Mainers who purchase individual insurance through the ACA marketplace have seen their premiums soar by as much as 110 percent since 2014. While those cost increases have been largely offset by increased federal subsidies for the majority of policyholders, an estimated 10,000 Maine policyholders who earn more than 400 percent of the federal poverty limit are not eligible for subsidies and must bear the entire brunt of the increases.

The surging costs already have priced some Mainers out of the market, and that trend is expected to continue in 2019.

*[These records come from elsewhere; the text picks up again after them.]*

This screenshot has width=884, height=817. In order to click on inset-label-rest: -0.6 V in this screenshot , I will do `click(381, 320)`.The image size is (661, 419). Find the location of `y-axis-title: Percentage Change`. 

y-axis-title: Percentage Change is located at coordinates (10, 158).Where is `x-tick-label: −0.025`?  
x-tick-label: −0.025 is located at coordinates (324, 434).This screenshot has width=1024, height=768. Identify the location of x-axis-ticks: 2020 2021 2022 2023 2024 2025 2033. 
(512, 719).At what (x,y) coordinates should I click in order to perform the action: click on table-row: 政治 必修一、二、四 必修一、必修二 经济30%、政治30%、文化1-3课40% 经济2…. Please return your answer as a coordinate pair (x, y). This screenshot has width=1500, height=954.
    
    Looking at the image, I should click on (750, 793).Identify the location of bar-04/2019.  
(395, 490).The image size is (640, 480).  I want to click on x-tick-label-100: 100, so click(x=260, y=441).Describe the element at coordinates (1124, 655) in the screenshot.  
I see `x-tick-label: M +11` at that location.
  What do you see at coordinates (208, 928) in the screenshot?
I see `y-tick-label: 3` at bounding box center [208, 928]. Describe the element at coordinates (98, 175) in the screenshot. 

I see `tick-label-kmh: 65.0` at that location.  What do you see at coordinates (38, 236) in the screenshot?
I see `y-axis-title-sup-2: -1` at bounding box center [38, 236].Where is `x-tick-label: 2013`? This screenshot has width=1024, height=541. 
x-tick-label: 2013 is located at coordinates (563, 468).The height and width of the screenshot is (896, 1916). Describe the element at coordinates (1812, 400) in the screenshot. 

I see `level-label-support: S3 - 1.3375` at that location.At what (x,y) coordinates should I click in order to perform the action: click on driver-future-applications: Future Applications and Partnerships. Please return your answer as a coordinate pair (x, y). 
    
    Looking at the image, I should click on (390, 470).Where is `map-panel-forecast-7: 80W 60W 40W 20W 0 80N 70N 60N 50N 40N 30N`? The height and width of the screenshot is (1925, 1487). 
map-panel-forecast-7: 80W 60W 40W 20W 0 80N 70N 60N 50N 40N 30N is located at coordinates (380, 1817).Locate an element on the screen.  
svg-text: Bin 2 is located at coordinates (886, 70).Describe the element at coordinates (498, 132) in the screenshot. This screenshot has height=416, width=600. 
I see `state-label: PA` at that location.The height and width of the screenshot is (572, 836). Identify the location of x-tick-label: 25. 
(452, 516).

ACA individual policies are categorized by bronze, silver, gold or platinum based on the quality of coverage. Mainers earning up to about $27,000 can qualify for zero-premium bronze plans through the ACA, while typical premiums for people who earn $40,000 to $45,000 are roughly $200 to $300 per month, depending on the policyholder’s age and place of residence. Insurers can charge up to three times more based on age, and can also charge more based on address. The average monthly out-of-pocket premium for ACA individual coverage in 2018 is $94 for Mainers who receive subsidies.

The Bureau of Insurance had set a deadline of 4 p.m. Monday for Maine’s ACA marketplace insurers to submit their rate increase requests for 2019, but it did not release the documents until Tuesday.

All rate requests must be approved by the bureau and the U.S. Centers for Medicare and Medicaid Services. The approval process is streamlined at the state level if the average rate increase being requested is less than 15 percent because the bureau is not required to conduct rate hearings.